Steve Jobs wasn’t a fan of Apple’s Infinite Loop headquarters in Cupertino, California. But its six buildings, the design of those buildings, and the overall campus plan defined an entire era for the company’s employees, its products, and its mercurial leader. In fact, its new Apple Park offices, designed by Foster+Partners, are arguably less representative of Apple’s spirit than the old Infinite Loop campus, which the company occupied from 1993 to 2017. The latter embodied Apple’s unlikely resurrection in the late 1990s. The former feels like yet another Apple product.
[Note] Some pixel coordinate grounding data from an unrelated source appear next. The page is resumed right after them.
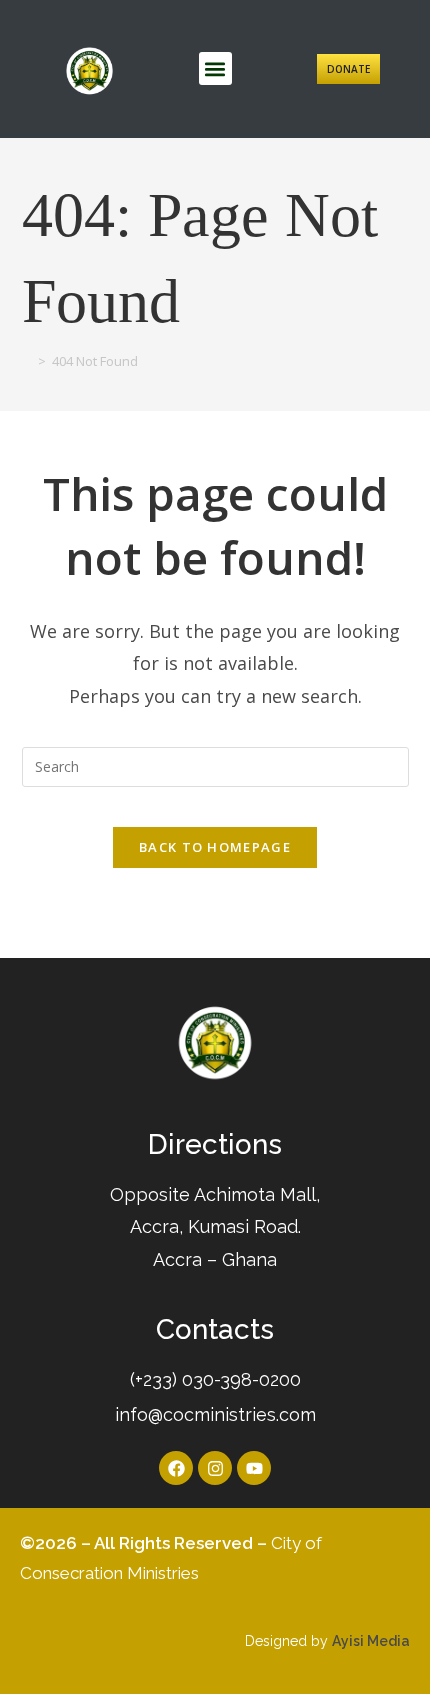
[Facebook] (176, 1468)
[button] (215, 68)
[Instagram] (215, 1468)
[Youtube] (254, 1468)
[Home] (27, 361)
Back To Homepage (215, 847)
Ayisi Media (371, 1641)
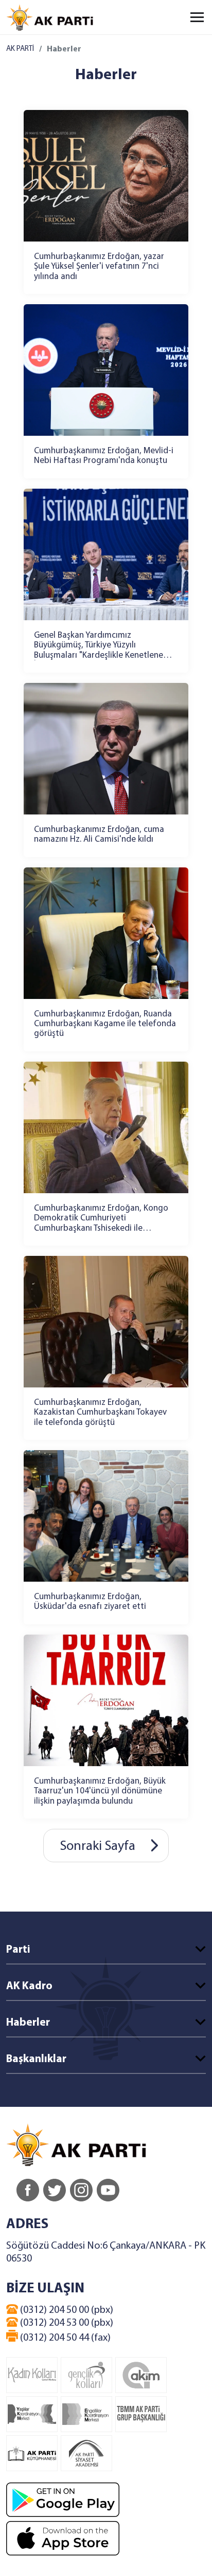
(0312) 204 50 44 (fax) (64, 2338)
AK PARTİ (20, 49)
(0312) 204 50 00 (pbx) (65, 2310)
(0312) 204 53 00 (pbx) (65, 2323)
After all, the old Infinite Loop was where Jobs and Jony Ive conceived every single product that made Apple a one trillion dollar corporation. That turned it into a legendary tapestry of anecdotes, tragedies, comedies, and design choices. For nerds like me, walking into its atrium was like being a Christian pilgrim walking into Saint Peter’s Basilica in Rome for the first time.
This week, Wired‘s Steven Levy published an extensive oral historyof the original campus that tells the tales of a place that still belongs to Apple (and still contains Jobs’s untouched old office, which Tim Cook tells Levy he visits from time to time to feel his presence). Many of the anecdotes hint at how the campus design itself shaped the company and its products.
Jobs dreamt of monorails and uniforms
John Sculley, who became Apple CEO at the request of Jobs only to later betray him, describes Jobs’s early visions for a new headquarters:
Steve called it SuperSite. He wanted something like the experience of going to Disney World, with monorails going around, where everyone was in different-colored uniforms. When Steve told the Mac group that he wanted to have uniforms, they all looked at him like he was crazy.
The anecdote reaffirms that Jobs wasn’t only a marketing visionary but a true showman–a Willy Wonka in a black turtleneck.
Walking was part of the culture
Dan Whisenhunt, VP of real estate from 2007 to 2018, told Levy that while Jobs didn’t like Infinite Loop because it wasn’t his design, he really liked the interior courtyard, and used it and the campus grounds to conduct his famous walking meetings. “He had very predictable paths,” Whisenhunt says. “The first was from the parking lot through the lobby up to his office. The second path was over to Jony’s studio. That was an indoor route that was known very well.”